Flécher en priorité les prêts bancaires vers les dossiers des compagnies maritimes les plus vertueuses ou en conformité avec les objectifs climatiques adoptés par l'OMI. Les 11 banques*, impliquées dans l'initiative « Poséidon Principles », s’y essaient en revisitant leurs critères d’évaluation dans l’octroi des crédits. Elaboré avec des acteurs du shipping (AP Moller-Maersk, Cargill, Euronav, Lloyd’s Register, Watson Farley & William), un référentiel servira de cadre commun aux prêteurs, bailleurs, garants financiers et agences de crédit.
« C’est une très bonne initiative si cela permet aux banques françaises de revenir dans le circuit du financement du shipping et de contester l’emprise du secteur bancaire chinois », réagissait « à chaud » Philippe Louis-Dreyfus. Celui qui fut président du Crédit naval et dirigea le département des financements maritimes de la Banque Dreyfus avant de reprendre la branche maritime du groupe n’est pas loin de penser que cela permettra de faire circuler les capitaux dans le sens de ceux qui prennent les « bonnes décisions » (environnementales). Louis Dreyfus Armateurs incarne cette entreprise qui s’est tournée vers le Private Equity, via les family office (famille Roullier et FFP, la holding de la famille Peugeot), pour pallier précisément l’asséchement bancaire.
« De par mon parcours, j’ai suivi ces questions d’assez près et j’ai vu combien les établissements bancaires peuvent être volatiles, désertant quand le fret et les prix des bateaux étaient au plus bas, après avoir largement financé, quand l’argent était facile, des groupes qui, pris dans une surenchère mondiale, ont commandé des navires de façon spéculative dont ils n’avaient pas besoin. La gestion patrimoniale s’accommode mal de ces grands écarts. Les family offices portent notre vision de long terme », justifie le dirigeant.

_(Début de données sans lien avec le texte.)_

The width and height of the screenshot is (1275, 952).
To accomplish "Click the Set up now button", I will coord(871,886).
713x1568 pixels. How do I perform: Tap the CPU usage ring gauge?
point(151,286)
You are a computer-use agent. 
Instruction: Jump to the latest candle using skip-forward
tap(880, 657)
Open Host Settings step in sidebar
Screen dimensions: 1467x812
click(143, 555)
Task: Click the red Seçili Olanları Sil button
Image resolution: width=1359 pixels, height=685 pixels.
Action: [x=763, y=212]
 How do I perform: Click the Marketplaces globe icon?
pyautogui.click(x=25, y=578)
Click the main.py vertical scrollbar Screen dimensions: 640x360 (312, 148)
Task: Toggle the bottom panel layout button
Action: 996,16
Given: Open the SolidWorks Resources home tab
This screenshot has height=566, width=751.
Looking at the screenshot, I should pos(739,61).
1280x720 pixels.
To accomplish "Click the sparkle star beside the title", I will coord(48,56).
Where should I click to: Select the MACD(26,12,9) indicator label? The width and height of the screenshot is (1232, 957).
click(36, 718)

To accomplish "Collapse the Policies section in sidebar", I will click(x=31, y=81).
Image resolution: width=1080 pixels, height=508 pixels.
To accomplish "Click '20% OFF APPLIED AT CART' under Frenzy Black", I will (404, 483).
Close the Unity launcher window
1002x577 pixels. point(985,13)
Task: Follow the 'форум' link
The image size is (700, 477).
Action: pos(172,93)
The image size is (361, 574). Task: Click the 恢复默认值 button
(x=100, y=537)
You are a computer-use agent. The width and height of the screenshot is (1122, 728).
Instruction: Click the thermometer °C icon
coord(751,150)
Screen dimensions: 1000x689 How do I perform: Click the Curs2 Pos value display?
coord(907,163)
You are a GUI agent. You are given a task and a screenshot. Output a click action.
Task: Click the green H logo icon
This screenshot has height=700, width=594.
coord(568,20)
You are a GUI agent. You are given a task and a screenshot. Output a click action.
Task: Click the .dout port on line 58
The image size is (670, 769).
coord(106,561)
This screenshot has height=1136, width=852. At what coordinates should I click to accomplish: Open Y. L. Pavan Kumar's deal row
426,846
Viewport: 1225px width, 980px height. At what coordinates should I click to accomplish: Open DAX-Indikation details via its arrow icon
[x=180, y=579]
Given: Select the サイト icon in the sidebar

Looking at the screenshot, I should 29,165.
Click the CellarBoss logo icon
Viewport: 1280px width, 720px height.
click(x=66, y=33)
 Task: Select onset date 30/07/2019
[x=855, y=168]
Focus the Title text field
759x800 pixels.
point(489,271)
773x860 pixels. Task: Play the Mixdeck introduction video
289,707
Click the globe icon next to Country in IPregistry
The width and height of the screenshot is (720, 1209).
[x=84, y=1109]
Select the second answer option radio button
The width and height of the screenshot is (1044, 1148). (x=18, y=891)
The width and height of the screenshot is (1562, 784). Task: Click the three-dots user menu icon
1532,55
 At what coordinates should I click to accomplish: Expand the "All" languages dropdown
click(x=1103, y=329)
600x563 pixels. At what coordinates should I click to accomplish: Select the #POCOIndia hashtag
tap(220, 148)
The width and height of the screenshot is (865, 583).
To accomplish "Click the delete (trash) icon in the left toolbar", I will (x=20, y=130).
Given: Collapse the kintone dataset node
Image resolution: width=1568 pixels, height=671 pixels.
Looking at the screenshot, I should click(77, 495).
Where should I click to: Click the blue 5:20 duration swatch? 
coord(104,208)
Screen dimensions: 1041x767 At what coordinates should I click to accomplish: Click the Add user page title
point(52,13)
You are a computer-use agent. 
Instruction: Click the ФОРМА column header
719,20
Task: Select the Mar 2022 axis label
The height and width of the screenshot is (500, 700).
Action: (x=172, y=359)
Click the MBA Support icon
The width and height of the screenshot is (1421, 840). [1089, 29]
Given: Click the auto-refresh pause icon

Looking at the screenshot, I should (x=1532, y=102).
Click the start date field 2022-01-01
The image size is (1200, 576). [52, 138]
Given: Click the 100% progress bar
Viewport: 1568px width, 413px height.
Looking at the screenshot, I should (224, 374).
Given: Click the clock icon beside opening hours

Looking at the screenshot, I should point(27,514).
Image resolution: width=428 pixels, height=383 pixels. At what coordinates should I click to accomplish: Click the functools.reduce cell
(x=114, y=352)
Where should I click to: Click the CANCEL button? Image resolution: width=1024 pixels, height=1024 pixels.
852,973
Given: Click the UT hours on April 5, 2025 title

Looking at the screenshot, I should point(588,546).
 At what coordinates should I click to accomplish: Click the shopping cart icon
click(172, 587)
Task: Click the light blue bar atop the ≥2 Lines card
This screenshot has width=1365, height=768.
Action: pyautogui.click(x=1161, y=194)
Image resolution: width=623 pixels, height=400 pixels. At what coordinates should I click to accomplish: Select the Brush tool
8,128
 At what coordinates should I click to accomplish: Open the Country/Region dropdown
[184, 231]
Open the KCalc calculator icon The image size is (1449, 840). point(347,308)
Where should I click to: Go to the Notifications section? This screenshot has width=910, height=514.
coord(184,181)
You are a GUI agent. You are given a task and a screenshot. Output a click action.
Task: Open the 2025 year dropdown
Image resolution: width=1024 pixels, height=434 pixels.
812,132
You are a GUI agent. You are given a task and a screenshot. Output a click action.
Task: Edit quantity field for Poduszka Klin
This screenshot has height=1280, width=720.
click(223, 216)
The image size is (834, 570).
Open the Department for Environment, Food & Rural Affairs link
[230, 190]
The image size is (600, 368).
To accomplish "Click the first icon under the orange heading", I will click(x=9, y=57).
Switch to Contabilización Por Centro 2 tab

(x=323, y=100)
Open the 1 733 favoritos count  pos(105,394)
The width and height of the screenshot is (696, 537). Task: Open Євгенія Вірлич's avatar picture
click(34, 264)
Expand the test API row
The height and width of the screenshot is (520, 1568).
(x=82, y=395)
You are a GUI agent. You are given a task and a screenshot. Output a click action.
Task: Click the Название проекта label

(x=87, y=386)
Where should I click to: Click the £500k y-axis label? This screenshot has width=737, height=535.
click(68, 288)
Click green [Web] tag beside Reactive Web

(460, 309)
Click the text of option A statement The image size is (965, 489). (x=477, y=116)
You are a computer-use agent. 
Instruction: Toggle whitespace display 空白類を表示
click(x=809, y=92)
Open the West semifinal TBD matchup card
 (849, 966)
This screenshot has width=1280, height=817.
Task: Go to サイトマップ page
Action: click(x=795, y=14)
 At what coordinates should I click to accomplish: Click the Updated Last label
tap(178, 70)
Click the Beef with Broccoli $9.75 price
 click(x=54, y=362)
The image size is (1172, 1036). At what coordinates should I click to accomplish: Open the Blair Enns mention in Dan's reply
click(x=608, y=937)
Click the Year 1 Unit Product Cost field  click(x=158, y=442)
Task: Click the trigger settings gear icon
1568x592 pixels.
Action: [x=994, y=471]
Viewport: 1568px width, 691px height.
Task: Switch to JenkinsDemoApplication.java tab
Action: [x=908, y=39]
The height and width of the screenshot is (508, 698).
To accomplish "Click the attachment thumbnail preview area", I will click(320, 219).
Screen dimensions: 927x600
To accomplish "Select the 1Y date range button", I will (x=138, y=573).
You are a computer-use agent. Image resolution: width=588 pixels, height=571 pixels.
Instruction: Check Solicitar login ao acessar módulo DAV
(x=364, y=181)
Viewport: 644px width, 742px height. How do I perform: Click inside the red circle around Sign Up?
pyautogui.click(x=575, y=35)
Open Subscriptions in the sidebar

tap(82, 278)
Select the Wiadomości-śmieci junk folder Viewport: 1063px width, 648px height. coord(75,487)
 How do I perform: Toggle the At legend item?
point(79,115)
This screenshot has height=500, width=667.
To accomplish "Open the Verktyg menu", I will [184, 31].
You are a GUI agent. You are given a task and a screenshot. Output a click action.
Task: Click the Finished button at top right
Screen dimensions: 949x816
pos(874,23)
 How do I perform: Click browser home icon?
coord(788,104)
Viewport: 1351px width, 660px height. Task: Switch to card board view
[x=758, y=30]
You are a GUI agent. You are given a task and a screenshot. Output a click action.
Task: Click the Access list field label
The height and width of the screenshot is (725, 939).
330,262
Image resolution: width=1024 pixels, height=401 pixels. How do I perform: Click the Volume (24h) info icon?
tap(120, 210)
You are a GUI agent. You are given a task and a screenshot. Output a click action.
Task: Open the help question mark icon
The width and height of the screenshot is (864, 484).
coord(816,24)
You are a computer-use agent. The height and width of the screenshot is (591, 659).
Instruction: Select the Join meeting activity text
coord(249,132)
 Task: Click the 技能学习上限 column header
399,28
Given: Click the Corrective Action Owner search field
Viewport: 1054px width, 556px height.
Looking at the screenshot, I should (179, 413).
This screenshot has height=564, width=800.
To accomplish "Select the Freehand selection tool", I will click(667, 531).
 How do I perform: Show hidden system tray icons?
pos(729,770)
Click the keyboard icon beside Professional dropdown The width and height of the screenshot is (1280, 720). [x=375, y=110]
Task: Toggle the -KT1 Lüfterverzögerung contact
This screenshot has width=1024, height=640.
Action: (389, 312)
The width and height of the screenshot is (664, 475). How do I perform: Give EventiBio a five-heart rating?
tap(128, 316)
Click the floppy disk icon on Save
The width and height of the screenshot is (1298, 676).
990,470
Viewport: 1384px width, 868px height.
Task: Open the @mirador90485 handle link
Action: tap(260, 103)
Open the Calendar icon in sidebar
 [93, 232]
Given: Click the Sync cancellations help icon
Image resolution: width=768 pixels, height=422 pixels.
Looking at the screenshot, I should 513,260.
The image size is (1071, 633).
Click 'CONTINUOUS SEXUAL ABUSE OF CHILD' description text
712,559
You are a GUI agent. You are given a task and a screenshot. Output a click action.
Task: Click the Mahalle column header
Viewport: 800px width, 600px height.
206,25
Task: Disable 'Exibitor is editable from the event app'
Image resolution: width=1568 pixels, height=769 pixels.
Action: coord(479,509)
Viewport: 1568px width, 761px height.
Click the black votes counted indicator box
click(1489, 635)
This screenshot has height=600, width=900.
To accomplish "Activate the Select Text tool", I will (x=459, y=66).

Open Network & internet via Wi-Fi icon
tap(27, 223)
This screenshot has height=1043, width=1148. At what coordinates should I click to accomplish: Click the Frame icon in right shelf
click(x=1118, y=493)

Depuis la crise financière de 2008, le système s’est en effet grippé (l’encours mondial de crédit est passé de 450 à 398 Md$ entre 2010 et 2015), après avoir largement financé la surcapacité actuelle même si les banques se défendent d’en avoir été complices. Tout a en fait concouru à l’asséchement : la forte dépréciation des actifs navals, la volatilité inhérente à ce secteur, l’amplitude des variations des taux de fret, l’endettement critique de certains acteurs…
Exigence en fonds propres
Le financement n’en demeure pas moins crucial, à l’heure où les prescriptions environnementales actuelles ou à venir accélèrent le besoin de renouvellement des flottes (face aux coûts parfois dissuasifs à rétrofiter les navires pour les mettre en conformité, cf. plus bas) et précipitent l’obsolescence des navires (l’âge au-delà duquel un tanker ne trouve plus acquéreur est passé, depuis 2012, de 20 à 15 ans, selon le Conseil supérieur de la Marine marchande). Et ce d’autant que les banques n’en finissent plus de se prémunir de garde-fous.
« Après Bâle I, II, III, les accords de Bâle IV, dont l’entrée en application est fixée à 2022, annoncent un nouveau durcissement des règles d’appréciation du risque qui va exiger des quantités plus importantes en fonds propres pour pouvoir emprunter », expliquait à l’occasion d’une rencontre organisée par Armateurs de France Alexandre Armedjian, qui supervise le financement maritime à la Société générale CIB, l’un des principaux acteurs mondiaux du secteur. « 17 ans d’expérience et plus d’une centaine d’opérations dans les crédits aux acquisitions de navires » au compteur, revendique-t-il. L’établissement français figure notamment, aux côtés de la BEI (Banque européenne d’investissement), au tour de table financier du Honfleur de Brittany Ferries alimenté au GNL et des porte-conteneurs GNL commandés par CMA CGM.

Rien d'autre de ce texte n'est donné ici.